§ **Work task**:
Each record needs to be echoed exactly; can you do that?

§ **Dataset records**:
= Beginning of Section =

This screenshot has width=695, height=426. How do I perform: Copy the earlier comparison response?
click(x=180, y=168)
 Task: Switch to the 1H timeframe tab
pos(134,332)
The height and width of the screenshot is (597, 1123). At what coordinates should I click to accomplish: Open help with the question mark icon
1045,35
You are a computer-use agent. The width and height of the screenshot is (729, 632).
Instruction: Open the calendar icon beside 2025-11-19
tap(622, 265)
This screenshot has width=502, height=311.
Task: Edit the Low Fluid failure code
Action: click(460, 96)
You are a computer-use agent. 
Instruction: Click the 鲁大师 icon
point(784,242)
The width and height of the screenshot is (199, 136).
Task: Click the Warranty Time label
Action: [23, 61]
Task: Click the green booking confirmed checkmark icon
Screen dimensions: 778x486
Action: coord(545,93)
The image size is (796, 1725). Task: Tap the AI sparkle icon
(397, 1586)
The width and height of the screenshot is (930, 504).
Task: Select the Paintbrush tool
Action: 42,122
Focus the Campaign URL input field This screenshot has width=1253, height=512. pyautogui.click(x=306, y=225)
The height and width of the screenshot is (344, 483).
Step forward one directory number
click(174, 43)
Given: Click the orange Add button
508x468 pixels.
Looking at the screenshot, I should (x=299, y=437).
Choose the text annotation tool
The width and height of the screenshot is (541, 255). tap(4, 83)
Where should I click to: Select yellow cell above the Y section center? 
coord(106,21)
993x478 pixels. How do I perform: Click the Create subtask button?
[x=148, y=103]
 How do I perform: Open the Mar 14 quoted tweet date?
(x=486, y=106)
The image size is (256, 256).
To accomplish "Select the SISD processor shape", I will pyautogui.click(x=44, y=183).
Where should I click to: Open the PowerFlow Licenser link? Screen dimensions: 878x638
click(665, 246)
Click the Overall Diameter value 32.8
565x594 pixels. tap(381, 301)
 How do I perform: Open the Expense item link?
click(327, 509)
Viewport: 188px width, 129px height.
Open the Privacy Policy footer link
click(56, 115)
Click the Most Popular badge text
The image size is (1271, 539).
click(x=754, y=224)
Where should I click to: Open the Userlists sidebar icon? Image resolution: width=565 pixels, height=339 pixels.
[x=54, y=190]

= End of Section =

§ **Solved problem**:
This screenshot has width=695, height=426. How do I perform: Copy the earlier comparison response?
click(x=180, y=168)
 Task: Switch to the 1H timeframe tab
pos(134,332)
The height and width of the screenshot is (597, 1123). At what coordinates should I click to accomplish: Open help with the question mark icon
1045,35
You are a computer-use agent. The width and height of the screenshot is (729, 632).
Instruction: Open the calendar icon beside 2025-11-19
tap(622, 265)
This screenshot has width=502, height=311.
Task: Edit the Low Fluid failure code
Action: click(460, 96)
You are a computer-use agent. 
Instruction: Click the 鲁大师 icon
point(784,242)
The width and height of the screenshot is (199, 136).
Task: Click the Warranty Time label
Action: [23, 61]
Task: Click the green booking confirmed checkmark icon
Screen dimensions: 778x486
Action: coord(545,93)
The image size is (796, 1725). Task: Tap the AI sparkle icon
(397, 1586)
The width and height of the screenshot is (930, 504).
Task: Select the Paintbrush tool
Action: 42,122
Focus the Campaign URL input field This screenshot has width=1253, height=512. pyautogui.click(x=306, y=225)
The height and width of the screenshot is (344, 483).
Step forward one directory number
click(174, 43)
Given: Click the orange Add button
508x468 pixels.
Looking at the screenshot, I should (x=299, y=437).
Choose the text annotation tool
The width and height of the screenshot is (541, 255). tap(4, 83)
Where should I click to: Select yellow cell above the Y section center? 
coord(106,21)
993x478 pixels. How do I perform: Click the Create subtask button?
[x=148, y=103]
 How do I perform: Open the Mar 14 quoted tweet date?
(x=486, y=106)
The image size is (256, 256).
To accomplish "Select the SISD processor shape", I will pyautogui.click(x=44, y=183).
Where should I click to: Open the PowerFlow Licenser link? Screen dimensions: 878x638
click(665, 246)
Click the Overall Diameter value 32.8
565x594 pixels. tap(381, 301)
 How do I perform: Open the Expense item link?
click(327, 509)
Viewport: 188px width, 129px height.
Open the Privacy Policy footer link
click(56, 115)
Click the Most Popular badge text
The image size is (1271, 539).
click(x=754, y=224)
Where should I click to: Open the Userlists sidebar icon? Image resolution: width=565 pixels, height=339 pixels.
[x=54, y=190]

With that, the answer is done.